Japan faces shortage of almost a million foreign workers in 2040, think tank says

TOKYO (Reuters) – Japan faces a shortage of almost one million foreign workers in 2040 if the government wants to achieve its economic growth goals as the population dwindles, an estimate from a state-backed think tank showed on Thursday.

At the current pace, 5.91 million foreign people will be working in Japan in 2040, almost one million short of the foreign workforce needed to sustain the targeted average annual growth rate of 1.24%, the Japan International Cooperation Agency (JICA)’s research arm said.

The demand-supply gap in foreign labour widened more than twofold from JICA’s previous estimate in 2022, after the researchers updated the data to take into account slower than expected economic growth in emigrating countries like Vietnam, Myanmar and Cambodia.
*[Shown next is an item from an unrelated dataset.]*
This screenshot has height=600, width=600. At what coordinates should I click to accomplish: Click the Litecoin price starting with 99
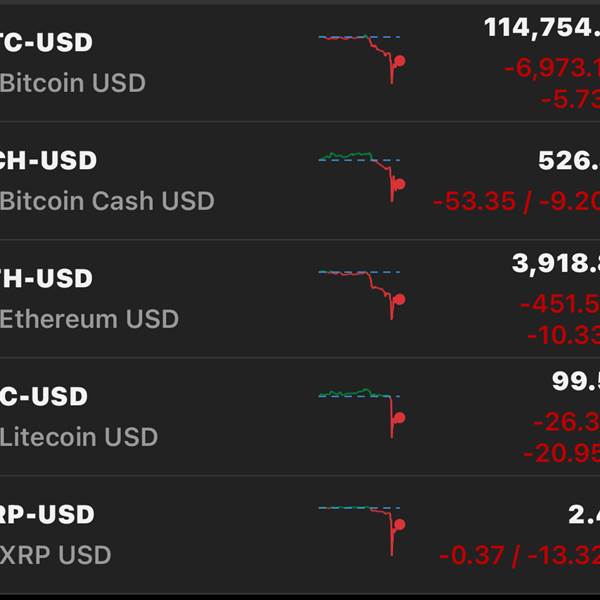point(575,382)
Foreign workers are crucial to Japan’s economy as they help to fill a severe labour shortage due to the rapid aging and plummeting birthrate.

The number of foreign workers in Japan more than quadrupled in the past 15 years to 2.05 million, or about 3% of the entire workforce, as of October last year.

The government has expanded work visa permits to a number of blue-collar sectors and skilled jobs with easing public opinions on accepting the immigrant labour.

But with hurdles including the yen currency’s weakening, conventionally low wages and human rights issues, Japan has to ramp up its efforts to stay competitive in the global race for talents, experts have said.